Мольбертовый лес - страница 27

Шрифт
Интервал


– У нас проигравшие тоже ели, – говорил долговязый-в-очках, пряча дужки очков под шапку. – Только не сирень, а бумагу.

Алиса Селезнева навалилась на дверь, с трудом открыла ее, в проем ударил ветер. Долговязые подперли дверь собой, пропустили Никиту, вышли следом.

– Бумагу все ели, – говорил долговязый-без-очков, – и проигравшие, и победители.

– Картон на вафли похож, – серьезно сказала Алиса Селезнева, оборачиваясь и закрываясь от ветра.

Было совсем темно, вдоль широкой улицы горели фонари, по дороге плыли туда-сюда огни фар. Во все стороны хлестал холодный тугой ветер – с Волги. Никита пообещал себе завтра же купить шапку.

«После завтрака, – думал он, поднимая воротник и втягивая голову в плечи, – после завтрака пойду за шапкой».

Дома было куда как теплее, уезжал он из золотого бабьего лета – тихого, солнечного. Шарф взял только через уговоры жены – кинул на дно чемодана, не рассчитывая на то, что пригодится.

Пока стояли перед зеброй, один из долговязых рассказывал, что кроме сирени и бумаги, в детстве ел муравьев.

– Ну, как ел, – поправлялся он, – мы их лизали. Кислые такие.

– Было дело, – соглашался второй. – Кислые.

– Потому что муравьиная кислота, – пояснила Алиса Селезнева и шагнула на зебру – над переходом перебирала ножками зеленая фигурка.

Прошли вдоль дороги, свернули к краеведческому музею, пересекли ледяную блестящую площадь. На площади ветер завивался вихрями, катал бумажки, разбрасывал жидкую листву, подвывал, протискиваясь между колоннами музея.

Поющий фонтан – вчера пел! – спал. Из невысокого постамента торчали блестящие черенки труб.

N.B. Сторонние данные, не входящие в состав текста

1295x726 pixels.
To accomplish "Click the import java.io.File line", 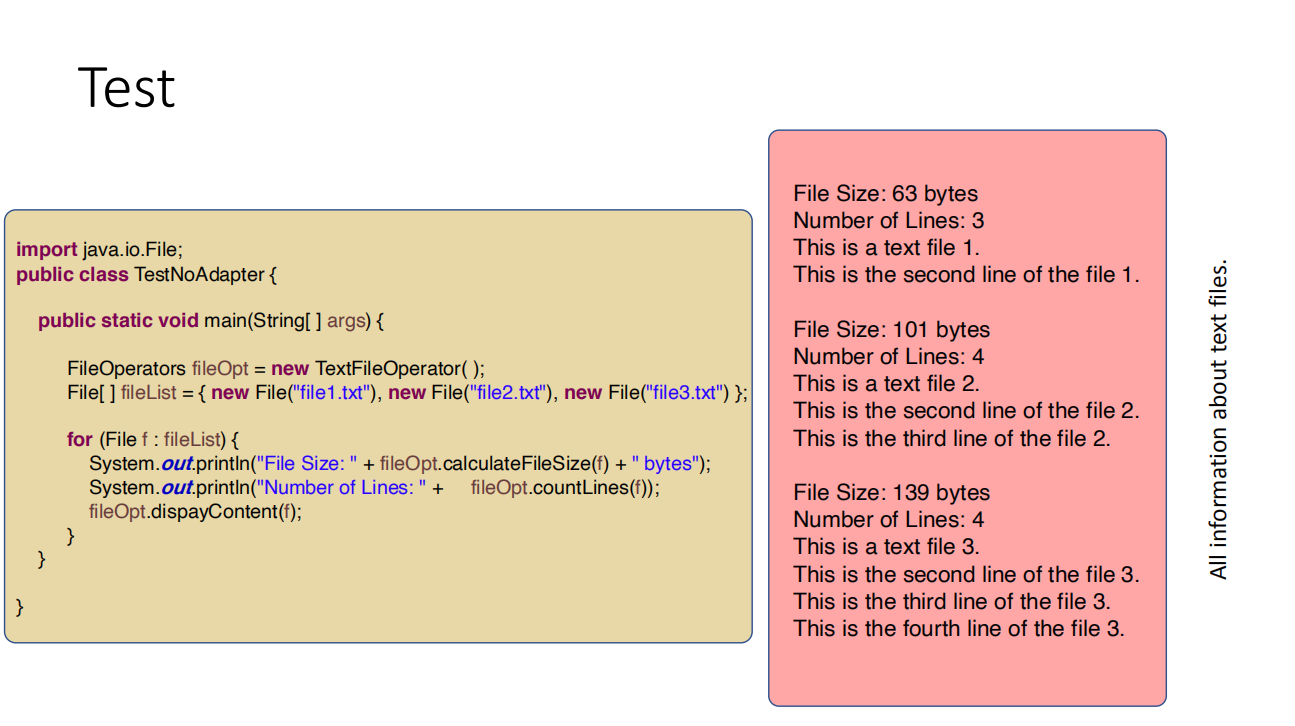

– У нас один стрекозу съел, – говорил долговязый-в-очках, – засушенную. Зачем-то.

Все скривились, какое-то время шли молча, потом долговязый-без-очков протянул задумчиво:

– А мы траву такую… – он защелкал пальцами, вспоминая. – Название такое… Сладкая, на мяту похожа…

Он посмотрел на Алису Селезневу, перевел взгляд на Никиту. Никита покачал головой.

От музея до библиотеки было рукой подать – пошли через аллею, свернули, еще раз свернули – дорога уходила вниз под наклоном, впереди была Волга, и казалось, что улицы стекаются к реке, чтобы в нее впасть. Никита вытягивал шею, смотрел вниз, но там все таяло – только редкими искорками мерцали в темноте огни далекого противоположного берега, и казалось, что они висят в воздухе.